Spotting is OK if they don't help you...
You should use the squat rack with the safety bars though or if your gym has a big enough area learn to dump the bar. There's a vid posted somewhere abvoe this which will show you how
On June 29 2011 23:17 Zafrumi wrote: ok guys time for a gross topic: poop!
for the past couple of days i've been having indigestion. first it was just normal diarrhea, but now it feels like I'm constipated AND I have diarrhea at the same time... is that even possible? I always feel like there is a "trouble maker" in my tummy but it wont come out (constipation, right?) and the little that does come out is liquid (diarrhea). I have no idea what to do lol. should I drink lots of milk/eat fibers to flush everything out, or go the other way? does vitamin D help against stomach problems?
On June 30 2011 00:12 vicariouscheese wrote: All the 5x5 templates I've seen have the same order as SS so yeah.
Do you know the reasoning behind it?
If you're talking about squat then bench (or press) then another leg exercise its because:
1. squat first because its full body exercise and you want the most effort to be on the first exercise of the day
2. bench next because doing two leg exercises next to each other you can't get full effort out of them
3. deadlift/pclean/etc. last because you want to finish off with a taxing exercise. DL probably uses the most muscles in the body of any exercise (clean as well if performed correctly).
Basically, a format like this allows you to get the most work on total muscles as possible during a workout without blowing yourself out into mega failure where you can't train 3-4x a week.
At novice and intermediate level its all about linear progression -- how can a workout be structured such that you're forcing enough stress onto the body to get adaptations every time.... but not be such that there's too many exercises or stress so that the body can't recover?
Therefore, that is why most good novice/intermediate programs focus on the exercises that give the biggest bang for the buck namely the core compound barbell exercises structured to minimize inter-exercise fatigue and allow relatively high frequency per week (3-4x a week) per muscle groups.
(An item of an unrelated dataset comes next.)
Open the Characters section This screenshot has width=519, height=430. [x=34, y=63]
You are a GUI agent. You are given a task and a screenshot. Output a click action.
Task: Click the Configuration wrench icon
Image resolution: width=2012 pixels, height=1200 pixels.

Strength is built on increasing cross sectional muscle area and neuromuscular strength e.g. practicing the same exercise. Thus, when you focus on maximizing both of these qualities you maximize stress on the muscles which leads to the biggest gains in muscle growth as well. A nice side effect of training for strength as a novice and intermediate
Question primarily on squats: the only gym I'm using now is this tiny company gym that has standard equipment: treadmills, dumbells, a few press machines, etc, but no bars for bench, squat, or any of those exercises. To work my legs would I be better off using a quad-press machine, or holding a dumbell to my chest and doing weighted squats that way?